Research aims to refine stem cell transplants

While stem cell transplants have become a crucial tool in fighting blood cancers, some patients can still face serious complications. Dr. Hongtao Liu is focused on combating these barriers.

Liu, medical director of the Stem Cell Transplant and Cellular Therapy program at UW Health | Carbone Cancer Center, treats patients with leukemias, a category of blood cancer. He is also active in clinical research, exploring new agents to treat leukemias as well as how to optimize the effectiveness of stem cell transplants.

Hongtao Liu portrait

Stem cell transplantation, also called bone marrow transplantation, involves an infusion of healthy blood-forming stem cells after the patient has been treated to kill cancerous blood cells. The stem cells are used to restore the patient’s ability to create new, healthy blood cells. There are two types of stem cell transplants: autologous, where the transplant stem cells come from the patient, and allogeneic, when donor stem cells are used.

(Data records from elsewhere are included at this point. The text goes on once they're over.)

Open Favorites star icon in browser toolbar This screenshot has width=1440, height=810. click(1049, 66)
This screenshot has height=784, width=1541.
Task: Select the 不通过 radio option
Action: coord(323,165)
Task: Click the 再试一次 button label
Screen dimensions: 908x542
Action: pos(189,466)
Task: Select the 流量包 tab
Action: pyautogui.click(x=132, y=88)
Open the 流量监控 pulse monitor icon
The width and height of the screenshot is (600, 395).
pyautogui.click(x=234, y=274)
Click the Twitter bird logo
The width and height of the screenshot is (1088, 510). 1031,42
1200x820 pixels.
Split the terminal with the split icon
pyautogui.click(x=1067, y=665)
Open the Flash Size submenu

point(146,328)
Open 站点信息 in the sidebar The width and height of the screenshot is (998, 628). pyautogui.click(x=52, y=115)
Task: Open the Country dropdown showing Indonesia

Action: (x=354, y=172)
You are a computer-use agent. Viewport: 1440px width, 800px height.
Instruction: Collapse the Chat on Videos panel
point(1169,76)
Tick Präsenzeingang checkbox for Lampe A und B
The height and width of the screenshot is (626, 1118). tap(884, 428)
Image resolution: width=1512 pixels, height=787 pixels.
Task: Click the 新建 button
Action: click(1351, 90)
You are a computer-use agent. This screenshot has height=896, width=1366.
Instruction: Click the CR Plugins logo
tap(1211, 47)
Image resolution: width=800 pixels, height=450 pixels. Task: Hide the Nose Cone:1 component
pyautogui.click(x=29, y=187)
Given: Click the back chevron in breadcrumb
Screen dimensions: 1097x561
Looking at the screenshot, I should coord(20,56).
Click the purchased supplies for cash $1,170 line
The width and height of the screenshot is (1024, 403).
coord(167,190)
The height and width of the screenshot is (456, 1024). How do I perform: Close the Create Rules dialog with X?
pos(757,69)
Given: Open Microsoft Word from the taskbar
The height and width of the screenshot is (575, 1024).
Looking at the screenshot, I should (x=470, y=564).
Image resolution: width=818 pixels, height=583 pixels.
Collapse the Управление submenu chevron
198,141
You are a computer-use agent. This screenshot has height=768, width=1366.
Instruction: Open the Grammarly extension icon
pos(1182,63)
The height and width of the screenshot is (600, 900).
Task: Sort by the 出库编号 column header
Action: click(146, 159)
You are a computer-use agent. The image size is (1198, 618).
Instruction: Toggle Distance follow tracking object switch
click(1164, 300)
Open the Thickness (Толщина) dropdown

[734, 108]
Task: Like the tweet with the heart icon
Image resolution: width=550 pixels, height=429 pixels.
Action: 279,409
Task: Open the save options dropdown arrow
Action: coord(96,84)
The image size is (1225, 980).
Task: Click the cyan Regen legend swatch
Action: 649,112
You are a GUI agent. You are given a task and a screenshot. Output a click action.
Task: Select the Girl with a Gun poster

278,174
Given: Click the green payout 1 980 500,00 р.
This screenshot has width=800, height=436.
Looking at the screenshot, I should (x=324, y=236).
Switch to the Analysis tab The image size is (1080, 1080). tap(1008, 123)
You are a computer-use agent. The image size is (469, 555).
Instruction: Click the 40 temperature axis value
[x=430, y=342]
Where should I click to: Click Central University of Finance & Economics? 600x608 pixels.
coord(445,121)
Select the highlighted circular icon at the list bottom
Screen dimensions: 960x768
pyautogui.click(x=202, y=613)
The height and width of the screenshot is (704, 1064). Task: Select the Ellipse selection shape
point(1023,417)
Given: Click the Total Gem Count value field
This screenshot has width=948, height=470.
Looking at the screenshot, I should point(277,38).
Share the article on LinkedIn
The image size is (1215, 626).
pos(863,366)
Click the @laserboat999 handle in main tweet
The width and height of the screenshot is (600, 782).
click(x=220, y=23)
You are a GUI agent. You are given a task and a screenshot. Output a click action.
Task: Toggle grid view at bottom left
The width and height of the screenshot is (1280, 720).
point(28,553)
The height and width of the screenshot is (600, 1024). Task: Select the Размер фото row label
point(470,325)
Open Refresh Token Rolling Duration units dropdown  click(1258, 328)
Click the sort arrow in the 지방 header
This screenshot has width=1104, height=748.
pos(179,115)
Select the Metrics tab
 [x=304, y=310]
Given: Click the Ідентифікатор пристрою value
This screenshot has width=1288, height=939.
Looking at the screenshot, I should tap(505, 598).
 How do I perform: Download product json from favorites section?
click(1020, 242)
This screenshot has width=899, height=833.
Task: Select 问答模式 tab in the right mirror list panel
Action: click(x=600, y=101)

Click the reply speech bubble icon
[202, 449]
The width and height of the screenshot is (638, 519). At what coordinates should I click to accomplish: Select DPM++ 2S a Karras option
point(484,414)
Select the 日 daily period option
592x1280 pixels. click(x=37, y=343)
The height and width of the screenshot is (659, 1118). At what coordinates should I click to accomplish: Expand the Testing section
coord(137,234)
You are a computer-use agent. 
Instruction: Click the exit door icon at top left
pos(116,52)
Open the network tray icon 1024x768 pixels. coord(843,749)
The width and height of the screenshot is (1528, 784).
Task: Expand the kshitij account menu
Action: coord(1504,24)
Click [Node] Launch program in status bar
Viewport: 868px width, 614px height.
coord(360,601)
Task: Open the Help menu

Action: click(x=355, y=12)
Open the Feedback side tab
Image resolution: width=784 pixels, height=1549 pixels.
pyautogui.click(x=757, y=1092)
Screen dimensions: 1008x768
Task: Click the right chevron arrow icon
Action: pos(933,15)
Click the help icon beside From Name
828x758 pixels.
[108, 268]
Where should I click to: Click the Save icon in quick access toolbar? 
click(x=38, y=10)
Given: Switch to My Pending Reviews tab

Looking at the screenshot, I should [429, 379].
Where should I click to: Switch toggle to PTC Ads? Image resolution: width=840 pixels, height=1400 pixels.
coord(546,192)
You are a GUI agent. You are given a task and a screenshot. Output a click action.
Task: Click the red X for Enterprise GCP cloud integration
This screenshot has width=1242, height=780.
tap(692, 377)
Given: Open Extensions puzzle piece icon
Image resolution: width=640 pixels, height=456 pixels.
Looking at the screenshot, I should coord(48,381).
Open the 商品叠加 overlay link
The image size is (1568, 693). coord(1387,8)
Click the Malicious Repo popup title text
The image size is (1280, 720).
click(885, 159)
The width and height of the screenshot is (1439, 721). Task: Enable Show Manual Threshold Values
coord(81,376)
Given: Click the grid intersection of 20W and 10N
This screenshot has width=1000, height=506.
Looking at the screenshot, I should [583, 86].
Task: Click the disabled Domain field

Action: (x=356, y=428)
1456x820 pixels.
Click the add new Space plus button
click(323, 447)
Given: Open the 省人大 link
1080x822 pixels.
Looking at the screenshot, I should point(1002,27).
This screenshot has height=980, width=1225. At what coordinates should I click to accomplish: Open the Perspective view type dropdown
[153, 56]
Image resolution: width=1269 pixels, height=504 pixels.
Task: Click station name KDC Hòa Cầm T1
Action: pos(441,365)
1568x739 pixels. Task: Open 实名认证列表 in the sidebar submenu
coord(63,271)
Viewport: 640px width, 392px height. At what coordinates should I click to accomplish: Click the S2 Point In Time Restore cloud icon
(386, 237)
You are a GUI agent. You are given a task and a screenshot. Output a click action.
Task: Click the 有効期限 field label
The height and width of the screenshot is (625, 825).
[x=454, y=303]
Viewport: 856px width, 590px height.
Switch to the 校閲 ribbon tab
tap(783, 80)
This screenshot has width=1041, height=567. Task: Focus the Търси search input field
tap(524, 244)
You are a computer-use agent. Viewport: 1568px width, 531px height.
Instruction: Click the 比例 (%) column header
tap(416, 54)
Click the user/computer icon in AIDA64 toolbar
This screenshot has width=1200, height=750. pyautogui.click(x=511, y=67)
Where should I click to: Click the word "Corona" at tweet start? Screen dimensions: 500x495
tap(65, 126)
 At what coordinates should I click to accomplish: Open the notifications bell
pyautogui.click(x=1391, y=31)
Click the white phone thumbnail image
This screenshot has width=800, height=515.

Even when stem cell transplants are successful, patients are still at risk for relapse of their cancer. To prevent this, patients are given a donor lymphocyte infusion, a type of treatment where donor immune cells known as T-cells are used to reprogram the patient’s immune system and fight the new cancer growth.

“We want to use the donor’s T-cells and immune system against leukemia in order to control the disease,” Liu said.

However, patients who receive a donor stem cell transplant or donor lymphocyte infusion can become at risk for graft-versus-host disease (GVHD), which occurs when donor immune cells attack the patient’s healthy cells as well.

Liu is collaborating with Dr. Jacques Galipeau, director of the Program for Advanced Cell Therapy, to understand which cells contribute to GVHD, why it occurs and how to combat the risk. They are exploring new ways to give donors cells that are more selective to mitigate side effects.

“Instead of giving patients the regular donor lymphocyte infusion, we remove certain subsets of the T-cells and most of the B-cells (another type of immune cell that creates antibodies) using a selection device,” Liu said. “We keep other cells to prevent disease relapse and infection, while avoiding causing severe GVHD from which the patients could die.”

Liu hopes this work will improve treatment response and mitigate harmful side effects for patients.

“I am really focused on the prevention of disease relapse after stem cell transplant,” Liu said. “I just want the best for my patients.”